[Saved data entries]
※

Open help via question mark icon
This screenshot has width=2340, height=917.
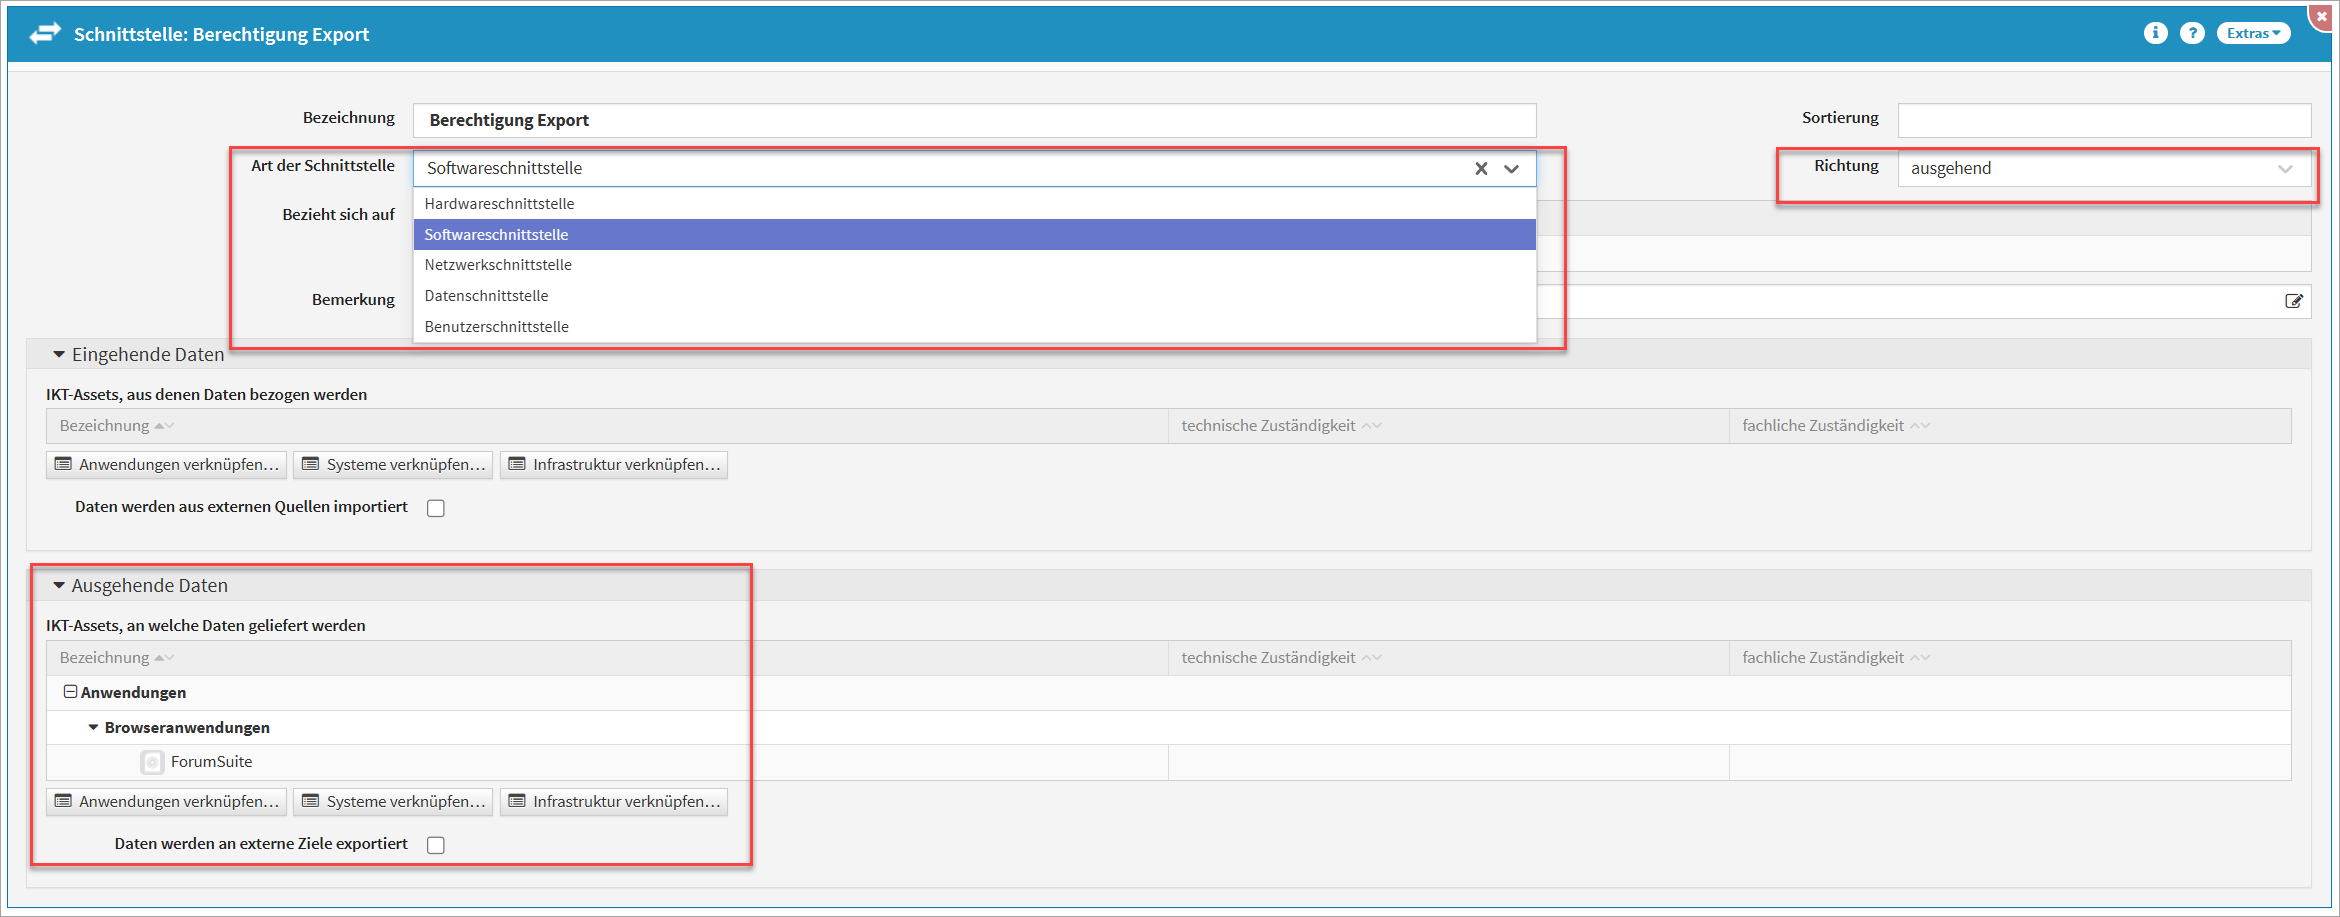click(2192, 33)

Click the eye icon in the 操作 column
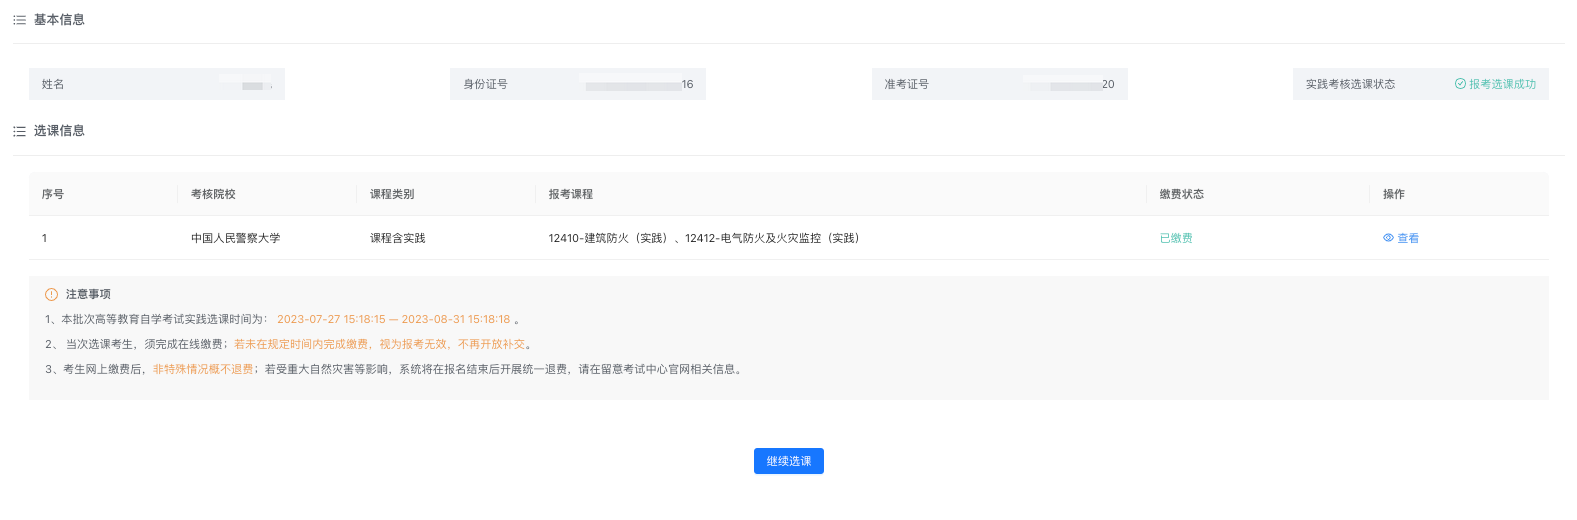pyautogui.click(x=1388, y=238)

※

Give every line of the records above again, exactly, and omit the pictures.

_Expected output_.
Open help via question mark icon
This screenshot has width=2340, height=917.
click(2192, 33)

Click the eye icon in the 操作 column
pyautogui.click(x=1388, y=238)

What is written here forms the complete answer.